Jamie has met Cathy, and we witness his eventual falling in love, marrying, and ultimately leaving her. Cathy has discovered Jamie has left her (a beautifully poignant ‘Still Hurting’) and in retrospective musical analysis, we explore how and why, finally reaching that perfect moment at the end of the first date and at the start of where it all began. The Last Five Years plays with time and space in that we see both sides of a breakup; one told from start to beginning, and one told from beginning to end. Perhaps the shows most devastating song, the finale ‘Goodbye Until Tomorrow/I Could Never Rescue You’, is the summation of the collective journey the audience ventures upon with this couple. Newby’s set is now littered with the detritus of this failed romance, as the final note shepherds a tear-stained audience on its way after ninety minutes of song.

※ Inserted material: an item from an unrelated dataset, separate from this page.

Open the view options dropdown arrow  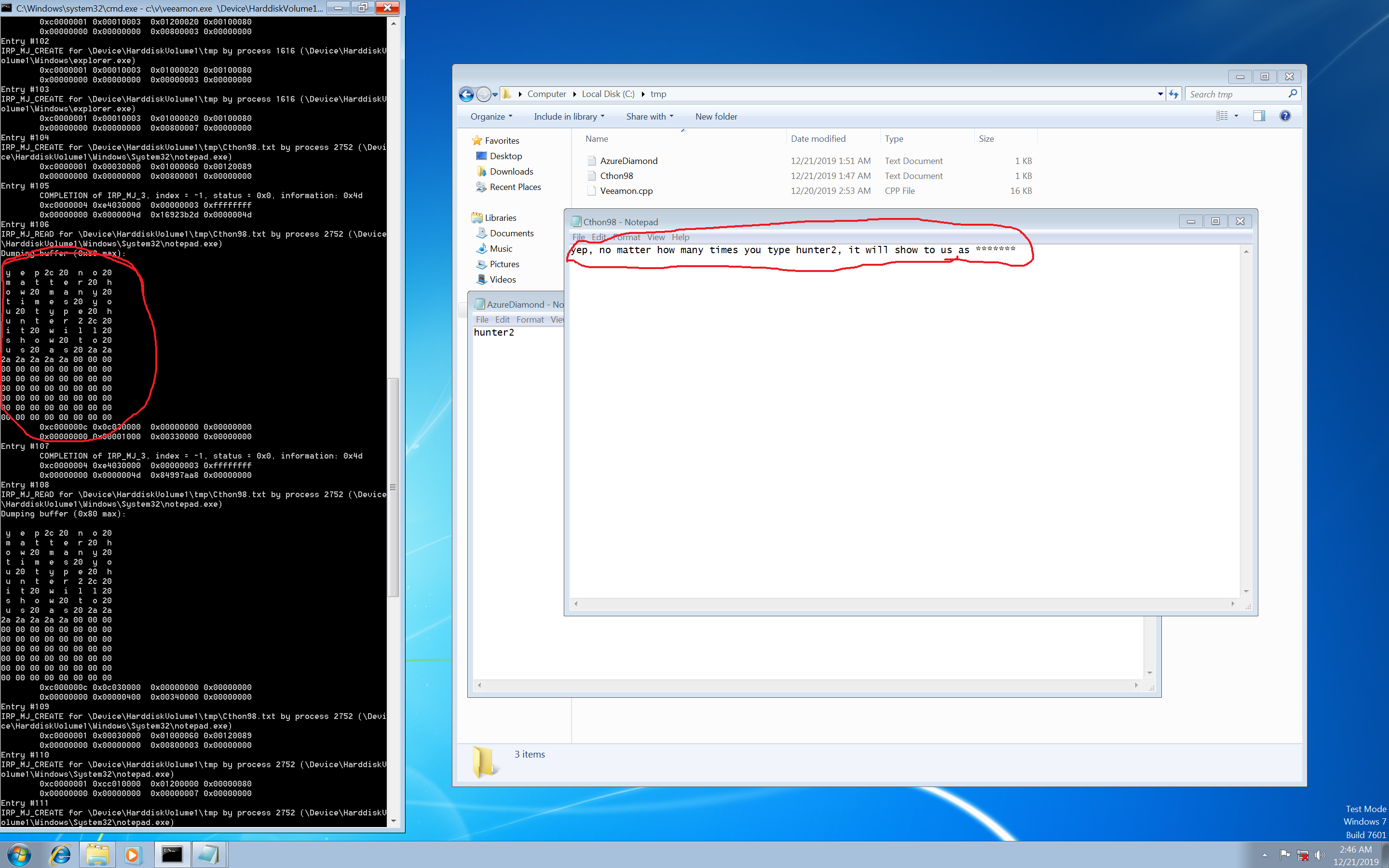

It sounds a lot more confusing than it actually is, as this triumphant production makes some dramaturgically dodgy chronology delightfully easy to navigate and understand. The show is concise, driven and coherent; not a sound bite a producer would rush to plaster over the marquee; but so important in the context of this musical. It feels as though O’Boyle, Lynch and Higginson have sat with Musical Director George Dyer and have torn the musical apart, line-by-line, phrase-by-phrase, remoulding it with a 2020 purpose. Skype and FaceTime and frappuccinos are incorporated without feeling gimmicky, and for the first time (at least in this reviewer’s twenty-odd year relationship with the piece) the musical doesn’t feel like Jason Robert Brown’s attempt to render all sympathy at the ebullient Jamie’s door and paint Cathy as the nagging, under-achieving and posturing drag. This is a testament to the impressive theatre craft on display. Such is the success of this re-rendering, it is nigh on impossible to see the seams between staging, music and performance; so what is delivered is a rich tapestry of actor-musicianship that even goes some way in challenging the norms of that, already nuanced and alternate way of story-telling through song. Jason Robert Brown’s gorgeous score has never sung with such clarity or been heard so well. Brava, indeed!

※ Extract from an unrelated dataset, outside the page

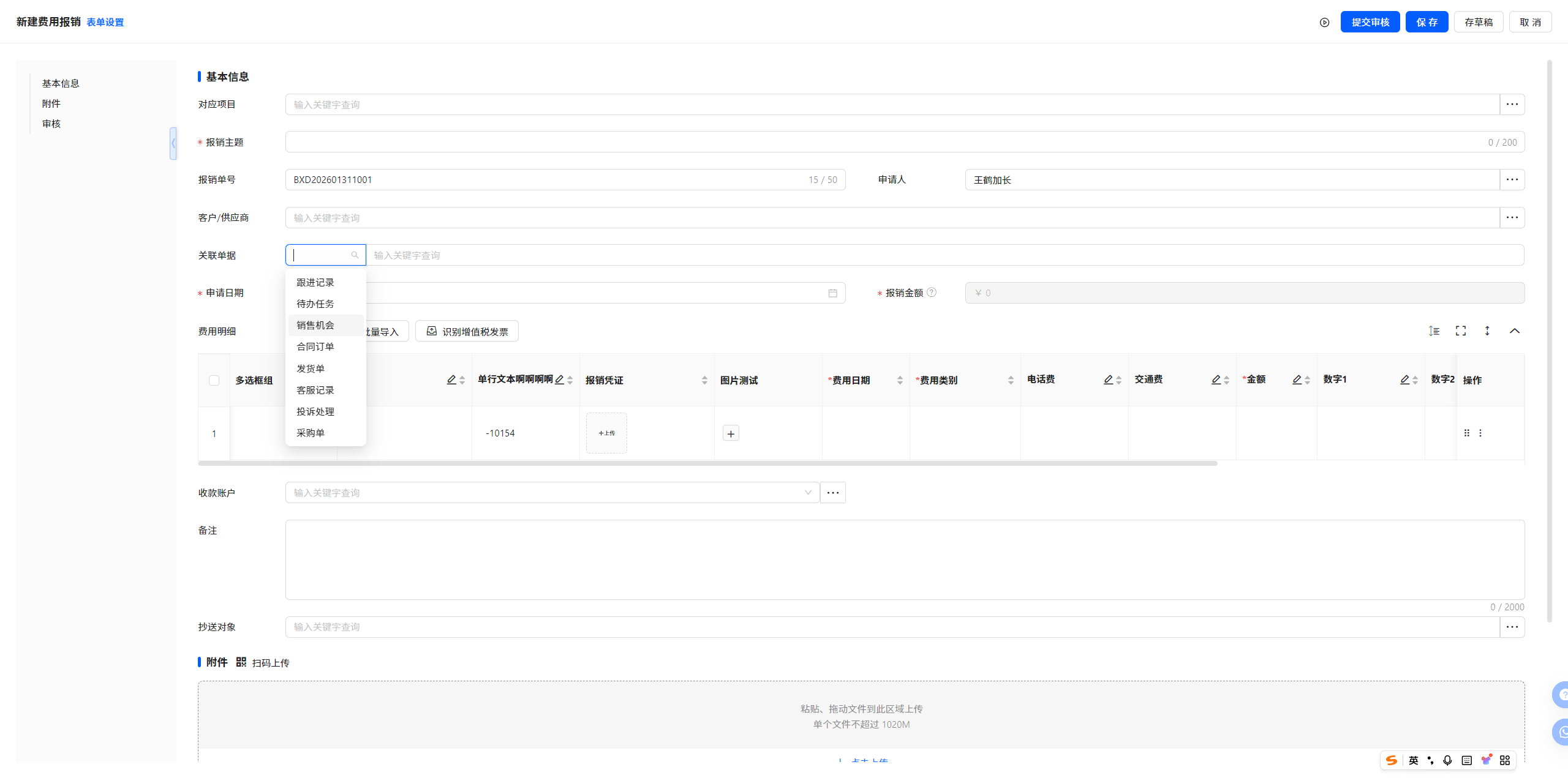Click the help icon beside 报销金额
The width and height of the screenshot is (1568, 778).
click(x=932, y=293)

It is important to note that as actor-musicians, Lynch and Higginson carry the story and at points the melody over the top of Dyer’s almost virtuoso performance on keys in the pit. Each have created characters who are flawed, honest and exceptionally relatable; whilst playing the tender, pulsating heart of the score with ease and flair. The togetherness of their performance in the one true moment where Cathy and Jamie find themselves in the same time and space (a fleeting succession of phrases in the song ‘The Next Minutes’) sends genuine shivers down the spine. Whilst arguably Higginson receives the best of Sam Spencer Lane’s choreography, Lynch takes home the jazz hand award for the hilarious ‘Summer in Ohio’.

Whilst, admittedly, it’s a little early to crown The Last Five Years as Best Musical Revival, or even (under O’Boyle’s meticulously truthful imagining) Best New Musical of 2020, there will have to be a pretty special piece of theatre to topple it off its well-earned pedestal. In response to the character Cathy’s statement in ‘See I’m Smiling’, this reviewer didn’t like the show... he loved it, and thought it certainly didn’t suck!